Brutalité policière | Une Victoriavilloise de 70 ans poursuit la SQ pour 175 000 $

Une Victoriavilloise de 70 ans poursuit la Sûreté du Québec et le procureur général du Québec pour 175 000 $ alors que des policiers auraient défoncé la porte chez elle pour l’arrêter de manière agressive, et ce, sans véritable raison.

Le 14 septembre 2019, Marina Côté, 67 ans à ce moment,  revenait chez elle, en voiture, après un souper au restaurant. Sur le chemin du retour, elle a percuté le pare-chocs arrière d’une voiture. 

Habitant tout près, elle a indiqué au conducteur qu’elle venait de heurter de la suivre.

Toutefois, une fois arrivée chez elle, la situation a envenimé.
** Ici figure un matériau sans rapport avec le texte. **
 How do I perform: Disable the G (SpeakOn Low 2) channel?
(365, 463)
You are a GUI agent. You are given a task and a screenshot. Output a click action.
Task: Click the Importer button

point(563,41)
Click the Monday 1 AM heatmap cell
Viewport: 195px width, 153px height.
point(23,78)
La personne qui accompagnait le conducteur « a commencé à l’invectiver d’insultes », peut-on lire dans la demande introductive qui a été déposée au plais de justice de Victoriaville le 9 septembre dernier. 

« Craignant alors que cette personne se porte à des voies de fait contre elle, Mme Côté alla se réfugier dans son appartement et contacta aussitôt le service 911. »

Les policiers défoncent la porte

Toujours selon le document judiciaire, « en arrivant sur les lieux [et] à la demande du propriétaire de l’autre véhicule impliqué dans l’accrochage, les policiers de la Sûreté du Québec, après avoir frappé à plusieurs reprises à la porte de Mme Côté et avoir tenté d’entrer par la porte patio et la porte d’entrée, défoncèrent celle-ci et entrèrent sans autorisation et sans mandat dans l’appartement ».  

En raison des faits et gestes des policiers, Mme Côté s’est réfugiée dans la salle de bain. 

« Les policiers, sans chercher les raisons pour lesquelles elle s’était réfugiée dans la salle de bain […] ont procédé à son arrestation de façon abusive et injustifiée considérant son état de santé », est-il écrit. 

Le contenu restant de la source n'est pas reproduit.